Another stab, that she could believe that Akiva would arm Jael, but it was no satisfaction to him to tell her the truth. He wished he could lie and spare her. “Razgut,” he said.

She stayed frozen a moment in her stare, then shut her eyes. All the rose-flush that had colored her cheeks drained away, and she made a small, anguished moan. At her side, Issa whispered, “It is not your fault, sweet girl.”

“It is,” she said, opening her eyes. “Whatever else isn’t, this is.”

“And mine,” said Akiva. “I found a portal for the Empire.” The portals—and hence the human world—had been lost to seraphim for a millenium; Akiva had changed that. He had found one portal, the one in Central Asia, above Uzbekistan. Razgut had shown Karou the other. “They could come by either portal. Jael planned it as a pageant, to play on all that humans believe angels to be.”

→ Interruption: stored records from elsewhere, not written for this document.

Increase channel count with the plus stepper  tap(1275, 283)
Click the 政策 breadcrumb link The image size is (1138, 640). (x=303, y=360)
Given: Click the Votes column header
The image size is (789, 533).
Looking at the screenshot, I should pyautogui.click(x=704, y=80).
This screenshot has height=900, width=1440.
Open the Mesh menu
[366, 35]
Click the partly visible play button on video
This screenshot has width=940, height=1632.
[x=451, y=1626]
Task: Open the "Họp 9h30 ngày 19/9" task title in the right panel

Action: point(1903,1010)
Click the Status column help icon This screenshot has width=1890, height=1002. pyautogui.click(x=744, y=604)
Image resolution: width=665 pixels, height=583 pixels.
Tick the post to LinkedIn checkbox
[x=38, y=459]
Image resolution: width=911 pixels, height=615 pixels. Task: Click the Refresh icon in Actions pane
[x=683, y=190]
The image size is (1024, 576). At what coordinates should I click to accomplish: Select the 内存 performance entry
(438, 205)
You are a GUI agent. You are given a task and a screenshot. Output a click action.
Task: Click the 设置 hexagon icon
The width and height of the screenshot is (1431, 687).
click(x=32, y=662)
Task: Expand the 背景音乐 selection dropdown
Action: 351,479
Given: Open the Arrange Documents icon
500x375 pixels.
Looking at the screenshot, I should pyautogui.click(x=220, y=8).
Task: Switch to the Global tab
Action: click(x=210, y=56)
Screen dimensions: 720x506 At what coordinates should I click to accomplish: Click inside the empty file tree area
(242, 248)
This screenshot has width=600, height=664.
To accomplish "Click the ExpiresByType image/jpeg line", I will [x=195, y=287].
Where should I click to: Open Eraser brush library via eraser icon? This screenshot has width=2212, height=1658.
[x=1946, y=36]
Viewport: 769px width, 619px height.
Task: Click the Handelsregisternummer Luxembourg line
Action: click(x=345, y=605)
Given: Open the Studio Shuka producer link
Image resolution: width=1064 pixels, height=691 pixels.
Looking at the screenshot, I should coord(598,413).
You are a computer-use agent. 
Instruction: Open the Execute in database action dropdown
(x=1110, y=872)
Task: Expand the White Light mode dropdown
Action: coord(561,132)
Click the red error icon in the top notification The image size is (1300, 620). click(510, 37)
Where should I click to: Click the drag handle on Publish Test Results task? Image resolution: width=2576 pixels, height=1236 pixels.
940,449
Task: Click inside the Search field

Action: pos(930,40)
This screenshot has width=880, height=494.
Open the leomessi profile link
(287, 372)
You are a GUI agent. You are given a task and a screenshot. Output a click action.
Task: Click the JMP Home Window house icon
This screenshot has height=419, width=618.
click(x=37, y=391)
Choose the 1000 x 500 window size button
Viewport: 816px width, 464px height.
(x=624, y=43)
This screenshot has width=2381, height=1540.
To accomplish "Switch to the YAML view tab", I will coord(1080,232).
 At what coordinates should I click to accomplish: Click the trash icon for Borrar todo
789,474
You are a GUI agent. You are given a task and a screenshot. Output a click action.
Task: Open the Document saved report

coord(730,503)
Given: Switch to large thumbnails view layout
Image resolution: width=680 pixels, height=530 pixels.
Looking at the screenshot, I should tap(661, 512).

Karou was clutching Issa’s hand and taking long, shallow breaths. “Because things weren’t bad enough already,” she said, and began to laugh a broken laugh that Akiva could feel in his heart.

He wanted to fold her in his arms and tell her it would be all right, but he couldn’t promise that, and, of course, he couldn’t touch her. “The portals must be closed,” he said. “If you need time to decide—”

“To decide what? Which world I’ll be in?” She stared at him. “How can you ask that?”

And Akiva knew that Karou would choose Eretz. Of course, he had known it already. If he hadn’t, he thought that no magnitude of threat—worlds at stake and lives—could have induced him to close the doors between them and trap himself forever in a world where she was not. “You have a life here,” he said. “There may never be a way back.”

“Back?” She cocked her head in that bird way that was pure Madrigal. She was bruised and shadowed, standing before him, breathing fast and summoning courage like a glamour. With her hair pulled back, the line of her neck was exaggerated, like an artist’s rendering of elegance. The planes of her face were also exaggerated—too thin—but they still vied with softness, and that interplay seemed the very essence of beauty. Her dark eyes drank the candlelight and shone like a creature’s, and there was no question in that moment that, whatever body it was sleeved in, her soul belonged to the great wild world of Eretz, terrible and beautiful, so much still unmapped and untamed, home to beasts and angels, stormhunters and sea serpents, its story still to be written.

She said, in a voice that was hiss and purr and the rasp of the blade to the sharpening stone, “I am chimaera. My life is there.”

Akiva felt something course through him, or many things: a tremor of love and a chill of awe, a wave of power and a surge of hope. Hope. Truly, hope was as unkillable as the great shield beetles that lay inert for years beneath the desert sands, waiting for prey to happen near. What possible grounds had he for hope?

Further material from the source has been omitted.